Extrait du texte:
##########

C’est le désir d’apprendre quelque chose de nouveau et de bien l’apprendre qui lui permet de supporter les nombreuses journées passées devant les affûteuses et les polisseuses. Quelquefois un peu de stress aide aussi. René se souvient d’un passage à vide pendant son apprentissage. « À un moment, j’avais vraiment de mauvaises notes. On m’a immédiatement envoyé voir le chef. » Et par chef, il ne parle pas simplement de son manager direct, mais bien du PDG de Victorinox lui-même. Elsener connaissait l’importance de la nouvelle génération pour son entreprise, qui réunissait 500 employés à l’époque. C’est pourquoi il se chargeait du contrôle des notes de tous ses protégés. « On m’a imposé du travail supplémentaire à l’affûteuse », sourit René. Mais bien sûr, il savait à quel point c’était important. Et ce n’est pas une coïncidence s’il a réussi son examen d’apprentissage haut la main en 1970.

##########

Consigne 1:
Recopiez tel quel, dans le texte sur l'apprentissage de René chez Victorinox, le passage qui va de "C’est le désir" jusqu'à "main en 1970.".
Consigne 2:
Écrivez la suite du texte sur l'apprentissage de René chez Victorinox, en partant de sa dernière phrase.

##########

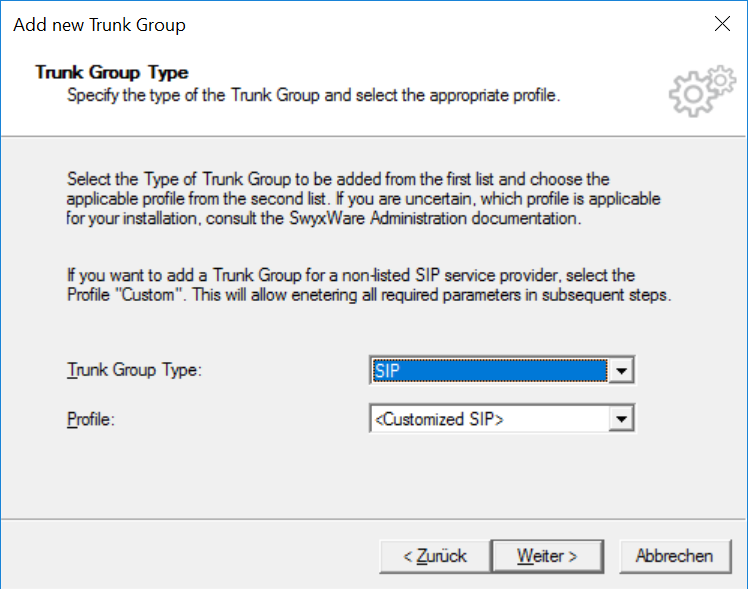Continue with the Weiter button
This screenshot has width=748, height=589.
[x=547, y=556]
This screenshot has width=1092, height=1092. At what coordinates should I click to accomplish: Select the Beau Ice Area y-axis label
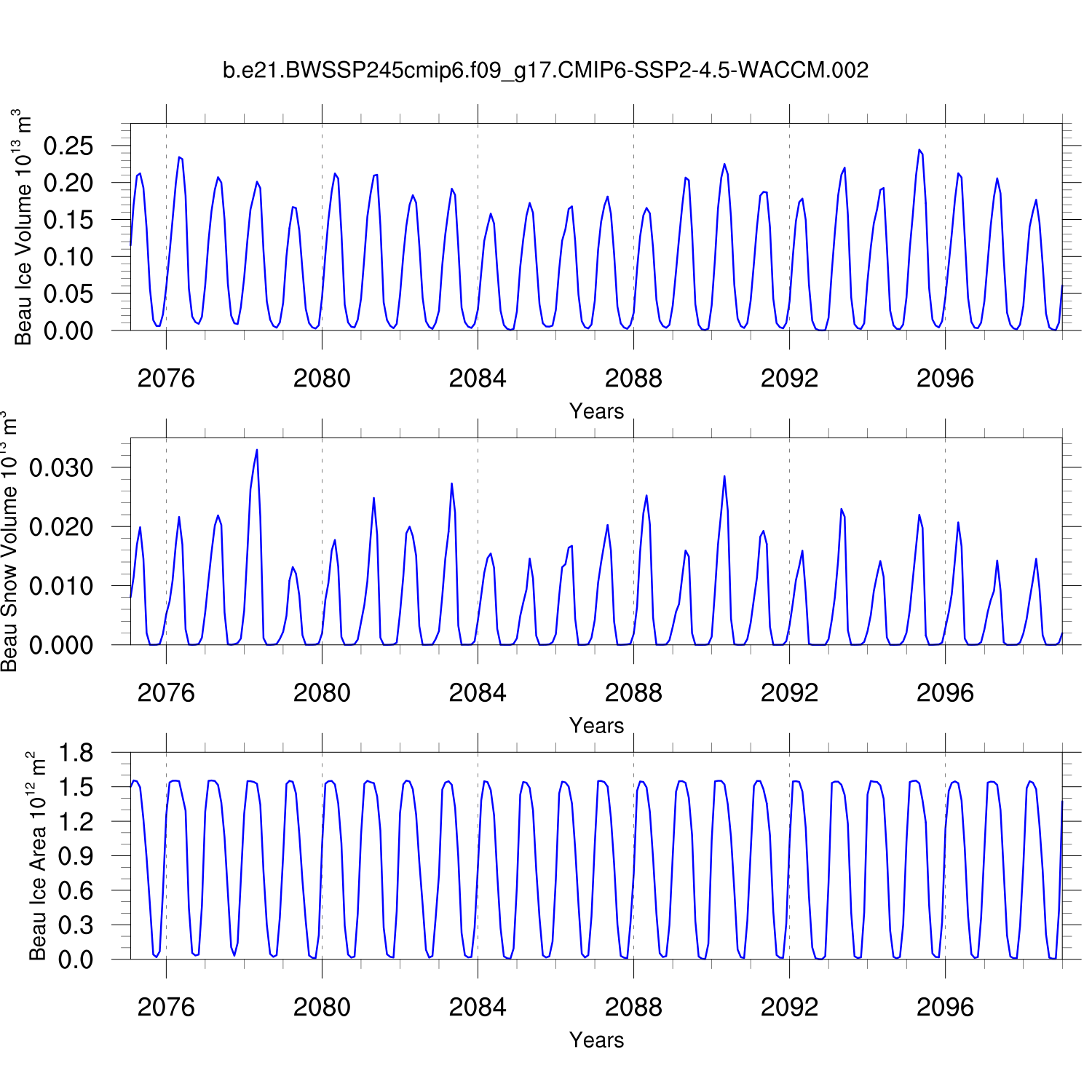(37, 856)
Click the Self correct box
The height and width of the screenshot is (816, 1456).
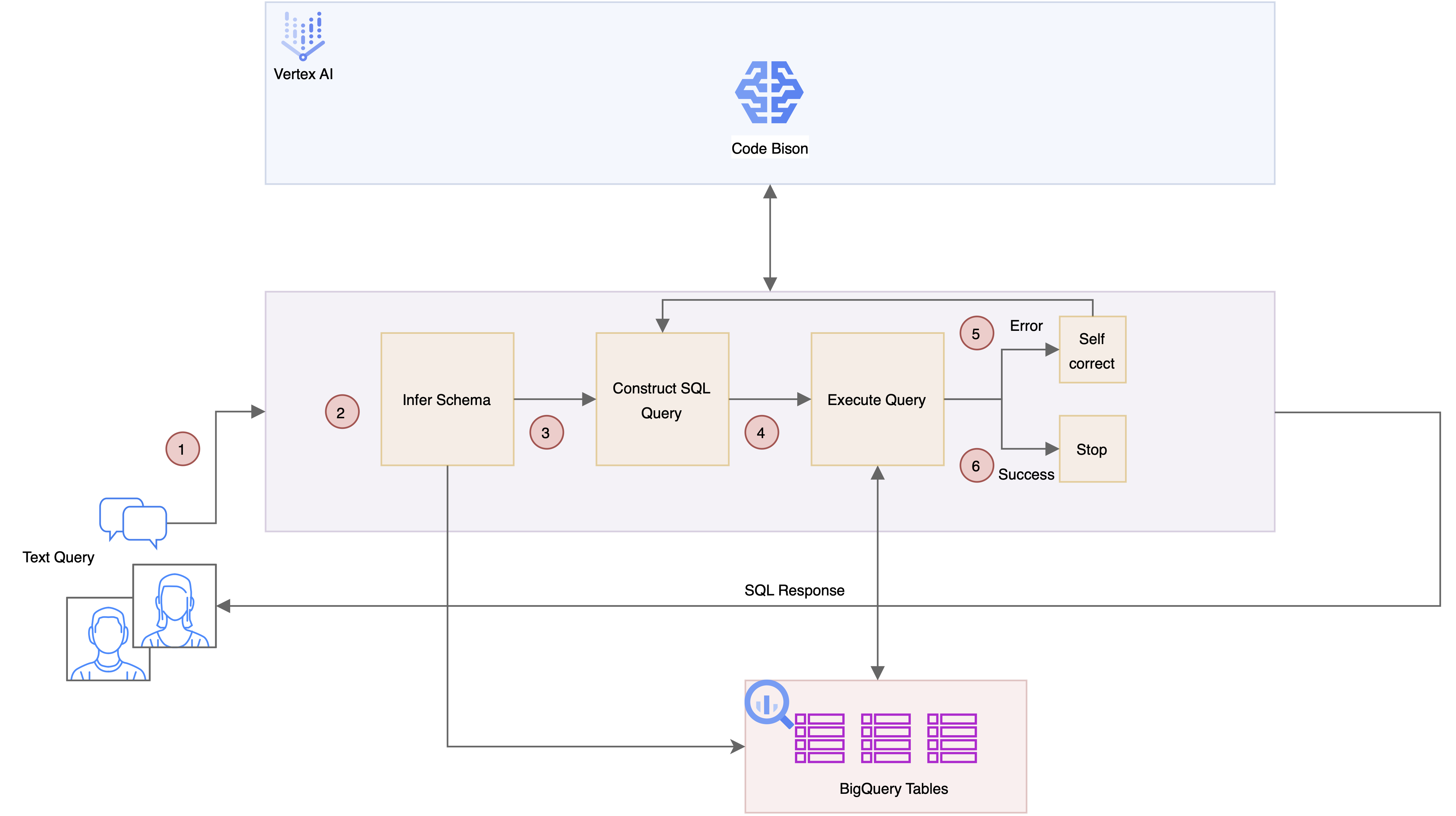pos(1092,350)
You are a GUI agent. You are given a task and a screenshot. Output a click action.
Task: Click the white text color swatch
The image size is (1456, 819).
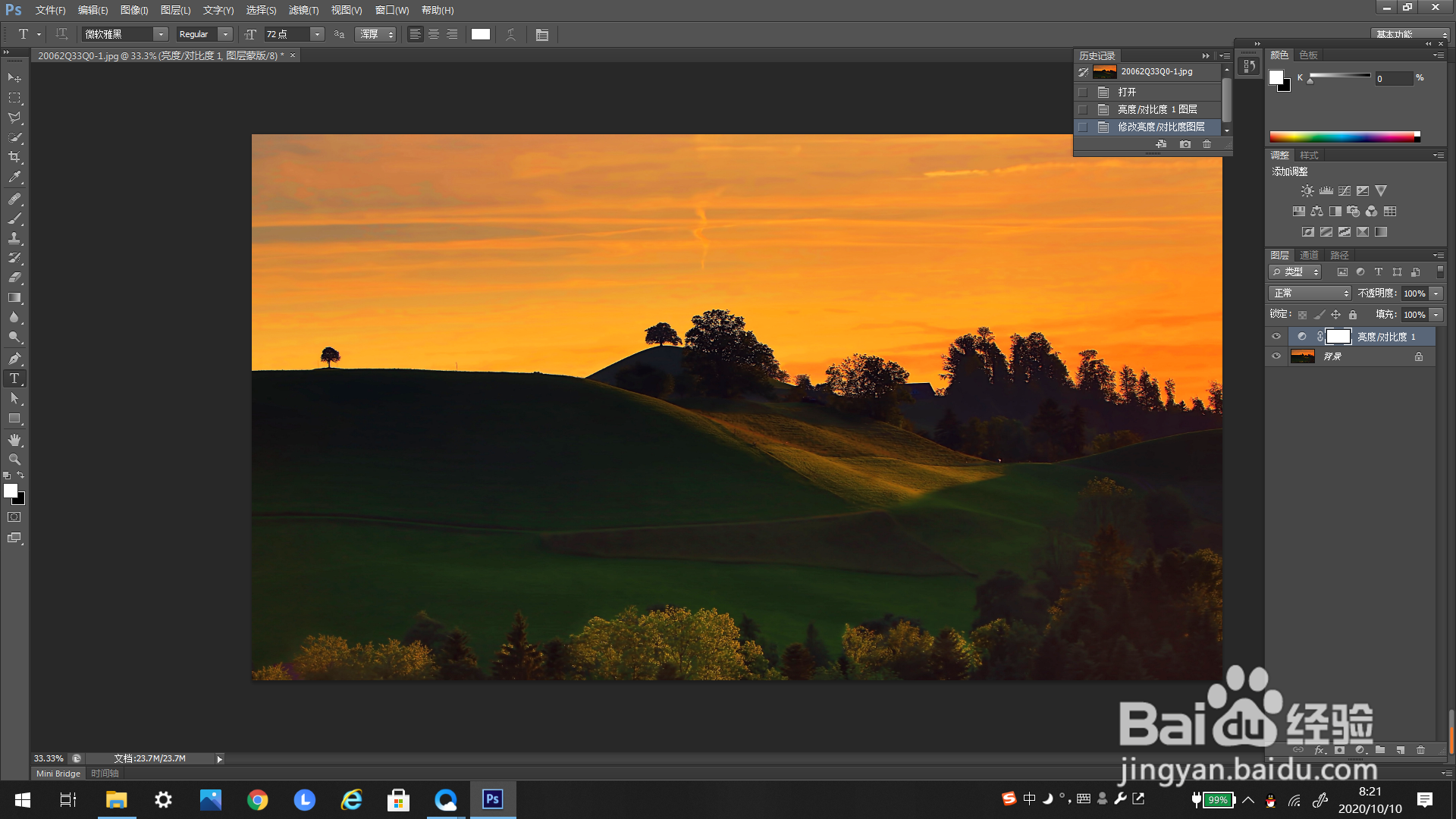(x=481, y=34)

##########

Résultat attendu 1:
C’est le désir d’apprendre quelque chose de nouveau et de bien l’apprendre qui lui permet de supporter les nombreuses journées passées devant les affûteuses et les polisseuses. Quelquefois un peu de stress aide aussi. René se souvient d’un passage à vide pendant son apprentissage. « À un moment, j’avais vraiment de mauvaises notes. On m’a immédiatement envoyé voir le chef. » Et par chef, il ne parle pas simplement de son manager direct, mais bien du PDG de Victorinox lui-même. Elsener connaissait l’importance de la nouvelle génération pour son entreprise, qui réunissait 500 employés à l’époque. C’est pourquoi il se chargeait du contrôle des notes de tous ses protégés. « On m’a imposé du travail supplémentaire à l’affûteuse », sourit René. Mais bien sûr, il savait à quel point c’était important. Et ce n’est pas une coïncidence s’il a réussi son examen d’apprentissage haut la main en 1970.

Résultat attendu 2:
« J’aime la nacre parce qu’elle est agréablement fraîche au toucher et qu’elle résiste parfaitement aux rayures », explique René. Dans tous les cas, il apprécie travailler de nombreux matériaux dans le cadre de son métier. « La nature est parfaite telle qu’elle est », s’enthousiasme l’artisan. La nacre en est un excellent exemple. Les escargots de mer construisent leur coquille en plusieurs couches comme un mur de briques. Cela rend le matériau extrêmement robuste. Cette superposition produit également un effet irisé. René a toujours un petit couteau en nacre sur sa chaînette porte-clefs.
En 2009, Victorinox a fait revivre le premier couteau de soldat de l’armée suisse de 1891. Voilà la parfaite illustration de la raison pour laquelle la société ne saurait se passer d’un coutelier, encore aujourd’hui. Les ingénieurs travaillant sur le projet se sont trouvés perplexes en constatant que les bords des côtes étaient arrondis, mais que le rivet qui maintenait ensemble tous les éléments du couteau n’était arrondi qu’à un seul endroit. Comment était-il possible de s’assurer que le côté arrondi du rivet était dans la bonne position ? René, tout sourire, leur a répondu : « C’est tout simple, il suffit d’un petit tube sur le modèle 100. »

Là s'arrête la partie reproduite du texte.